Ein Wunder ist geschehen: der Tagesspiegel, die Hauptstadtzeitung, hat in einer sehr wichtigen Frage eine überraschende Wende zur Offenheit vollzogen: Er hat Vera Lengsfeld, der Initiatorin der heftig diskutierten “Gemeinsamen Erklärung 2018” [1] heute (11.04.18) die Gelegenheit zu einer Replik [2] auf einen Artikel von Caroline Fetscher vom Sonntag (08.04.18) [3] gegeben. Lengsfeld und Coautor und Erstunterzeichner Alexander Wendt haben in klaren und überzeugenden Worten dargestellt “Worum es uns bei der “Erklärung 2018″ geht”.

Fetscher dagegen war in ihrem Artikel “Besorgniserregende Bürger”, Untertitel “”Wer die “gemeinsamen Erklärer” sind, die den Petitionsausschuss anrufen.”, maßlos erregt und diffamierend über die Petition von Vera Lengsfeld und deren Unterzeichner hergezogen und hatte dabei die Grenzen des guten Geschmacks und des seriösen Journalismus’ weit überschritten.

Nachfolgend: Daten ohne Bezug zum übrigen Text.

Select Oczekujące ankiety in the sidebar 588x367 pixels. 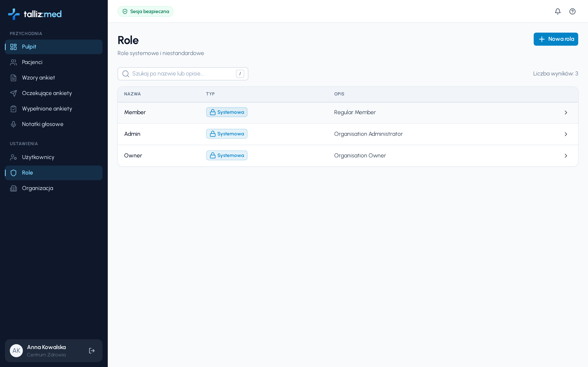coord(53,93)
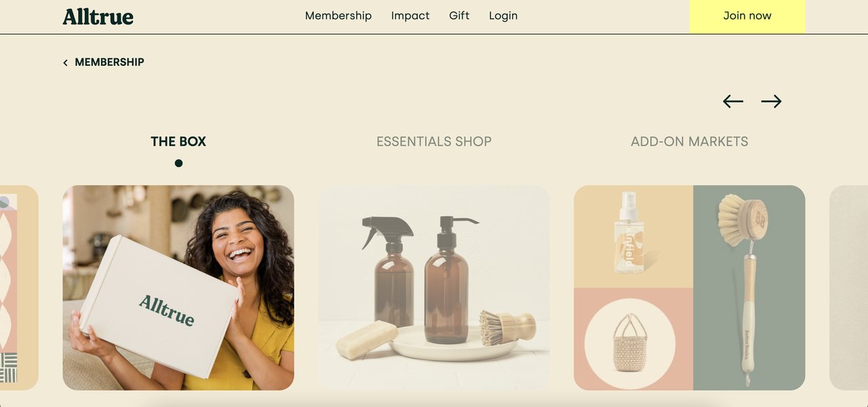Image resolution: width=868 pixels, height=407 pixels.
Task: Open the woman holding Alltrue box image
Action: [178, 288]
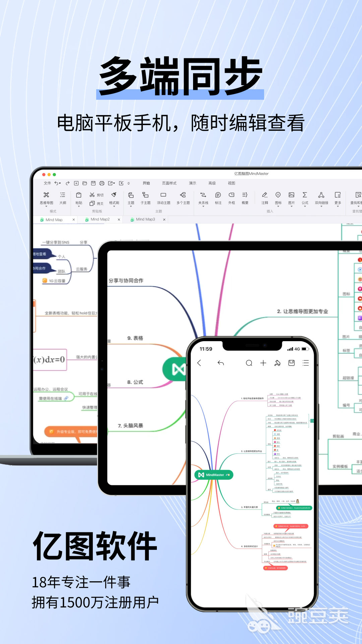
Task: Click the Cut (剪切) button
Action: point(97,195)
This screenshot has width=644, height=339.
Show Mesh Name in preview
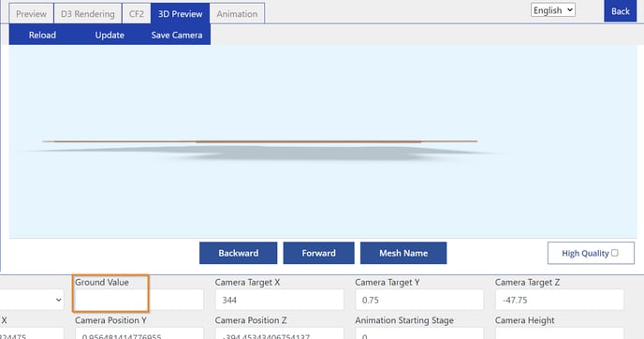(403, 253)
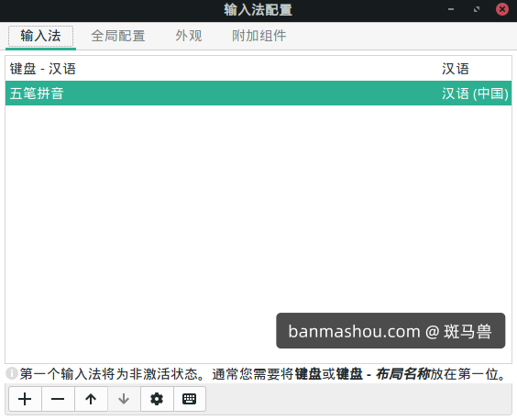517x420 pixels.
Task: Move selected input method down
Action: [x=124, y=399]
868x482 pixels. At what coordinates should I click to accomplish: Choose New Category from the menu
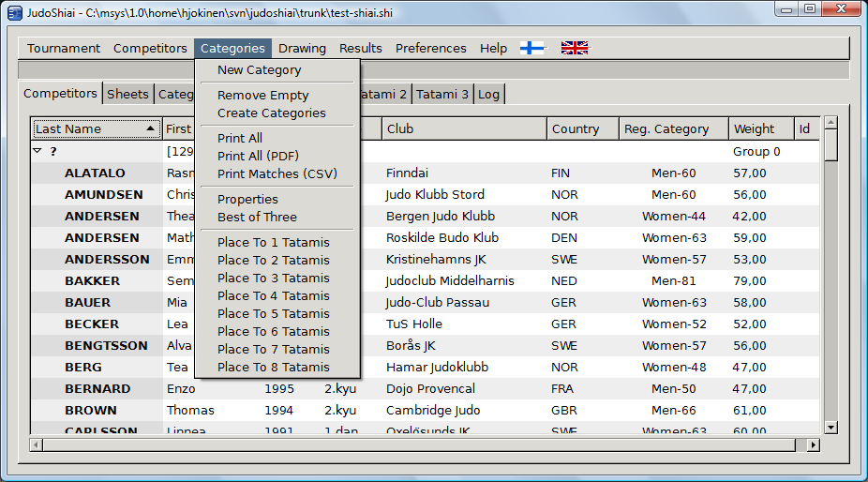coord(259,69)

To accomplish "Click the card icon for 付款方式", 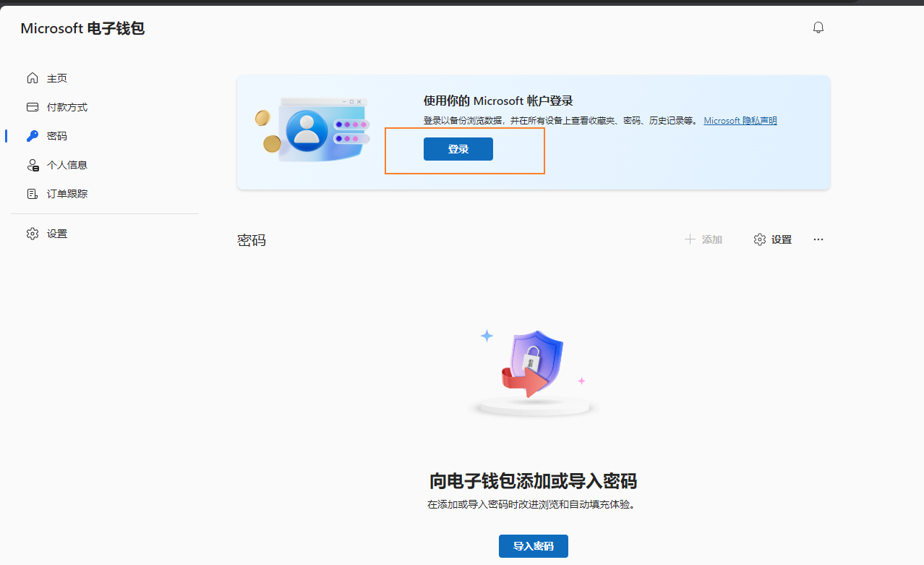I will [x=33, y=107].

Eine ausführliche kritische Kommentierung scheint deshalb angezeigt (Zitate aus Fetschers Artikel sind (kursiv gesetzt).

Vom Sinn einer Petition

Aufs Parlament wollen sie nun losziehen, die Unterzeichner der „Gemeinsamen Erklärung 2018″ von Mitte März. Mit ihrem Verdruss, ihrer Furcht, ihrem Missvergnügen solle sich der Petitionsausschuss befassen, das kündigte Vera Lengsfeld, Initiatorin der „Erklärung”, diese Woche an. Inzwischen hat sie mit Prominenten wie Thilo Sarrazin, Eva Herrman oder Uwe Tellkamp Tausende mehr zum Unterzeichnen animiert.

Besorgt fragt sich der Leser, was Fetscher wohl für die Aufgabe des Petitionsausschusses hält, wenn Bürger “ihrem Verdruss, ihrer Furcht, ihrem Missvergnügen” nicht Ausdruck geben dürfen. Vermutlich hält sie fröhliche Ergebenheitsadressen an die Herrschenden für die der neuen Zeit angemessene Form des Bürgerbegehrens. Motto: “die unbesorgten Bürger schreiben eine Petition”.

Rechtmäßigkeit zweifelhaft

Die gemeinsamen Erklärer „verlangen” eine Kommission, die der Regierung erklären soll, wie der durch „schrankenlose Migration eingetretene Kontrollverlust” beendet, und Hilfe nur noch für „tatsächlich” Verfolgte organisiert werden könne. Für ihr Wunschgremium hoffen sie auf Kräfte wie die Anwältin Seyran Ates oder den Verfassungsrechtler Udo Di Fabio.

Di Fabios Name gilt als Leuchtfeuer der Hoffnung in der neurechten Szene.

Keineswegs nur Udo di Fabio, sondern auch die Wissenschaftlichen Dienste des Bundestages [5] oder Experten für Ausländerrecht und Ausländerpolitik [6] zweifeln an der Rechtmäßigkeit von Merkels Entscheidung.

Indes ist es der Regierung trotz allem bisher nicht geglückt zu vermitteln, dass die vorübergehende Grenzöffnung im September 2015 in akutem Notstand dem Schutz von Menschenleben diente.

Vielleicht liegt das einfach daran, dass es nicht stimmte …

Falsche Behauptung unterstellt: die Regierung als solche sei rechtswidrig

Aber Fetscher gibt sich nicht mit Kleckern ab, sie klotzt:

Mittlerweile trommeln ganze Troll-Trupps für die Behauptung, die Regierung als solche sei rechtswidrig.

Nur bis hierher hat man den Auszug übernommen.